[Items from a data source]

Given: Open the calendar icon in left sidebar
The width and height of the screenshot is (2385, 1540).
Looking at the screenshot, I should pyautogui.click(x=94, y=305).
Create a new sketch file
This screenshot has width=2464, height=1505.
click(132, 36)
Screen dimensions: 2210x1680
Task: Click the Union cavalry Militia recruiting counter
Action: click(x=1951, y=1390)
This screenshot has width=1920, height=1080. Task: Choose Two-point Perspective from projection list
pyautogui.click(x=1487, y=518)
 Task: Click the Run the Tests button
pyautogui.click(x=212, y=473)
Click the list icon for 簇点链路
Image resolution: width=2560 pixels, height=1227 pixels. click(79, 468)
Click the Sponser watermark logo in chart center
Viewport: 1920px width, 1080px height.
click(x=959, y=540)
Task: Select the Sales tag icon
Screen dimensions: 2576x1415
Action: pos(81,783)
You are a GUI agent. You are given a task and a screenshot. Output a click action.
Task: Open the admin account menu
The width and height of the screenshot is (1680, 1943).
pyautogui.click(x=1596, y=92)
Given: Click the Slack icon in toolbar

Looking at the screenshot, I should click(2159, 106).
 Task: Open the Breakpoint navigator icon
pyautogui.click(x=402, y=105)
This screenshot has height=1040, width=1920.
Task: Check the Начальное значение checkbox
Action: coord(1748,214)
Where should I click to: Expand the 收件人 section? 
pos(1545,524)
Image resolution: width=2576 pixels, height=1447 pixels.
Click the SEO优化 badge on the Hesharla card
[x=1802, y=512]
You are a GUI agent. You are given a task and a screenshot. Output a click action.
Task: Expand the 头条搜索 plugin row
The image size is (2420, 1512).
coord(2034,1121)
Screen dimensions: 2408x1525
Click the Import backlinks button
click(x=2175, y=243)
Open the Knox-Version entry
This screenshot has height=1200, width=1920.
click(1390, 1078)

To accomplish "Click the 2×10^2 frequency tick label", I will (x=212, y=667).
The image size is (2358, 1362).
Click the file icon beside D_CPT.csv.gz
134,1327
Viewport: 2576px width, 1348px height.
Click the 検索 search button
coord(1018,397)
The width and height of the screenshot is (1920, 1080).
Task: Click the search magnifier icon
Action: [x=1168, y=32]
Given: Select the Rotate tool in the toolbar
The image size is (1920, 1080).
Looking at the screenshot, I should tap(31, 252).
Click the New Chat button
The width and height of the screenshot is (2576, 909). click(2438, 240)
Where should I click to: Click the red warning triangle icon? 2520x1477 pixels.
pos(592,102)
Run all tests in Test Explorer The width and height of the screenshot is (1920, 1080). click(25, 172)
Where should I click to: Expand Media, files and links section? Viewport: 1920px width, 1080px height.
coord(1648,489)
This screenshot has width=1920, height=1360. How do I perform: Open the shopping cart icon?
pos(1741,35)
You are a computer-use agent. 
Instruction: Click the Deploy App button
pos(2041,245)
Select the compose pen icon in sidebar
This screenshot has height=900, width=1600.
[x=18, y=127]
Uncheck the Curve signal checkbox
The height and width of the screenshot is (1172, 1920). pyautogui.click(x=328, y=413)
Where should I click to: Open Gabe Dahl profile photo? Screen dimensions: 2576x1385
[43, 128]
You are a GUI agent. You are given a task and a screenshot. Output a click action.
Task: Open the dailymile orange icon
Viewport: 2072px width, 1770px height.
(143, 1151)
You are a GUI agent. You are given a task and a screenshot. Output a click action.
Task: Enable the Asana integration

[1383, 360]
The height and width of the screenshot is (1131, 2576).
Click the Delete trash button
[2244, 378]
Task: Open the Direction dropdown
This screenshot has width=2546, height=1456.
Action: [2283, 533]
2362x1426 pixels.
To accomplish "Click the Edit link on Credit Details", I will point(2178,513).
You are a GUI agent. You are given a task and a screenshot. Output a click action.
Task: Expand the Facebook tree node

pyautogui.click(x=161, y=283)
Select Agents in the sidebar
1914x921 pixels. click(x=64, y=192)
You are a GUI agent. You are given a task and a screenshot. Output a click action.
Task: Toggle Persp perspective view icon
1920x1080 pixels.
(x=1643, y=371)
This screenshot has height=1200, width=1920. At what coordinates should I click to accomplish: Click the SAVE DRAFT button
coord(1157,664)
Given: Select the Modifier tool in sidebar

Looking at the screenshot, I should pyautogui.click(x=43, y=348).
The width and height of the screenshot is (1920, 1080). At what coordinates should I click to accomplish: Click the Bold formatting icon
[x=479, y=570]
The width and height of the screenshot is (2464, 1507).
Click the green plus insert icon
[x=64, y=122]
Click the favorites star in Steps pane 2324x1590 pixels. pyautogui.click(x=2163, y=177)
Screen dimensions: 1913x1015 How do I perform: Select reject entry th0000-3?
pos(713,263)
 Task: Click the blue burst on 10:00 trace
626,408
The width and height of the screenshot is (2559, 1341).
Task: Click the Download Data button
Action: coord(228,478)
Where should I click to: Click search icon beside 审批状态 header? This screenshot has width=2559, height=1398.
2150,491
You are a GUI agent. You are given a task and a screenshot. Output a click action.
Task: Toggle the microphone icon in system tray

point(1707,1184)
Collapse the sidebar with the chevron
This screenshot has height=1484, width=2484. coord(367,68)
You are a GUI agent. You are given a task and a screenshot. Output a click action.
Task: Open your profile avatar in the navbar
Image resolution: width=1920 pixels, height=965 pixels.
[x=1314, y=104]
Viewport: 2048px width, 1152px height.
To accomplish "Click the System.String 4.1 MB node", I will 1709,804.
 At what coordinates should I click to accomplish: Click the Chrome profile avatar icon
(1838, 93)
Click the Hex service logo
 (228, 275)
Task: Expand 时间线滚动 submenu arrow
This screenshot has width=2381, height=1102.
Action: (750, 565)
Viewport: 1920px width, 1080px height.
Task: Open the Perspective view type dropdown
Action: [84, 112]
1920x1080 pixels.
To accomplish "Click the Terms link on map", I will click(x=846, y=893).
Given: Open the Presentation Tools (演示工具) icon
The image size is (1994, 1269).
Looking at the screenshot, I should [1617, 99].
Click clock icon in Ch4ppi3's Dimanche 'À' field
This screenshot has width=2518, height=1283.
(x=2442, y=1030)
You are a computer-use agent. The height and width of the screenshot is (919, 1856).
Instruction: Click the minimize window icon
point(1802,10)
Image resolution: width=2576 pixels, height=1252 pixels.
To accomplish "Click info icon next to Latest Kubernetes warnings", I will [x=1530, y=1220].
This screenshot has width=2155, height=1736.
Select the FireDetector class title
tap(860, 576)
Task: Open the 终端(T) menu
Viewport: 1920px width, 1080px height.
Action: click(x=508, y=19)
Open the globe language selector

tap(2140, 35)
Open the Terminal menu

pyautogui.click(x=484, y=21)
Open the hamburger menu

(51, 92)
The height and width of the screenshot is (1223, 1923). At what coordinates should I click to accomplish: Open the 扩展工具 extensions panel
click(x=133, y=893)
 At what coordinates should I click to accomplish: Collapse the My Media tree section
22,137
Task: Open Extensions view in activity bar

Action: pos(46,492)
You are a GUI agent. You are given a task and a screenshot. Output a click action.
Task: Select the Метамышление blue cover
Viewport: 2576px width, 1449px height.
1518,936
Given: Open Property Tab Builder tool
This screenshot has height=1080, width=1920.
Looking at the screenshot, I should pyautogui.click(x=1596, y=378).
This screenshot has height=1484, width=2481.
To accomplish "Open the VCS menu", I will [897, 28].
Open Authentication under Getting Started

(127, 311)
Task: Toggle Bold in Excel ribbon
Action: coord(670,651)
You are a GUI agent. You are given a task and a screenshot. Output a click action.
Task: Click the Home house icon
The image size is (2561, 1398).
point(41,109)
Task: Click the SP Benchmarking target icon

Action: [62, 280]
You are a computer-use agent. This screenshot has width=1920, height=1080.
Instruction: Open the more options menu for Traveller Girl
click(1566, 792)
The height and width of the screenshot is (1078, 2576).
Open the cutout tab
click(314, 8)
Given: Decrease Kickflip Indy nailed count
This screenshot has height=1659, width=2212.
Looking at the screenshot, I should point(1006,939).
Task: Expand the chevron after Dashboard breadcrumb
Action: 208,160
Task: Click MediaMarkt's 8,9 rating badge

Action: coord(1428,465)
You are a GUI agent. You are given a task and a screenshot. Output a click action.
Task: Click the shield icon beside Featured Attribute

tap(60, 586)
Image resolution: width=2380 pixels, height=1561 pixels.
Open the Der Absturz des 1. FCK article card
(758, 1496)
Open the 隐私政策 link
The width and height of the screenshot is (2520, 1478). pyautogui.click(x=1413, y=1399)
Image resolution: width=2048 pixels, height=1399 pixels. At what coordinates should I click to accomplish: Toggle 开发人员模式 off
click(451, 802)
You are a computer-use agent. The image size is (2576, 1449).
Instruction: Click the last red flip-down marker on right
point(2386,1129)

- **WHAT TO WORK ON**: Where a line above holds the word "computer", copy it.

- **TASK RESULT**:
You are a computer-use agent. 
You are a computer-use agent. The height and width of the screenshot is (919, 1856).
You are a computer-use agent. This screenshot has width=1920, height=1080.
You are a computer-use agent. The image size is (2576, 1449).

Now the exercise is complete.